■ **Page text**
I wish standard SQL would allow trailing commas but that’s probably not going to happen. At least newer SQL variants like EdgeQL seem to get it right.

All these seems like they could equally justify putting a leading boolean operator at the beginning of a boolean or arithmetic expression, which seems wrong.

if (
    thing1
    and thing2
    or thing3
):

Agreed. To put it another way, while the | in a match statement may syntactically be different from an operator, it looks like one, and people will naturally expect it to work the same.

I’m sympathetic with the idea here (I worked for years with SQL, and the inconsistency is genuinely inconvenient) but two things kill this proposal for me:

  1. The discrepancy between match-| and operators.
  2. The fact that the extra | is at the beginning - the optional trailing comma in lists, etc., is at the end, and I find that far more natural than starting the construct with an extra character.

■ **To be done**
1. Please reproduce the forum discussion word for word, from "I wish standard" up to and including "get it right.".
2. Answer these questions from the forum discussion:
(a) Which newer SQL variant is said to seem to get trailing commas right?
(b) Which language did the writer of the final comment work with for years?
(c) According to the second numbered point, where is the extra | placed?

■ **Dataset extract**
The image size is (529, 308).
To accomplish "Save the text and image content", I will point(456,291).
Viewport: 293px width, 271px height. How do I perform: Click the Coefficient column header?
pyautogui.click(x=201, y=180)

■ **Responses in order**
1.
I wish standard SQL would allow trailing commas but that’s probably not going to happen. At least newer SQL variants like EdgeQL seem to get it right.

2.
(a) EdgeQL
(b) SQL
(c) At the beginning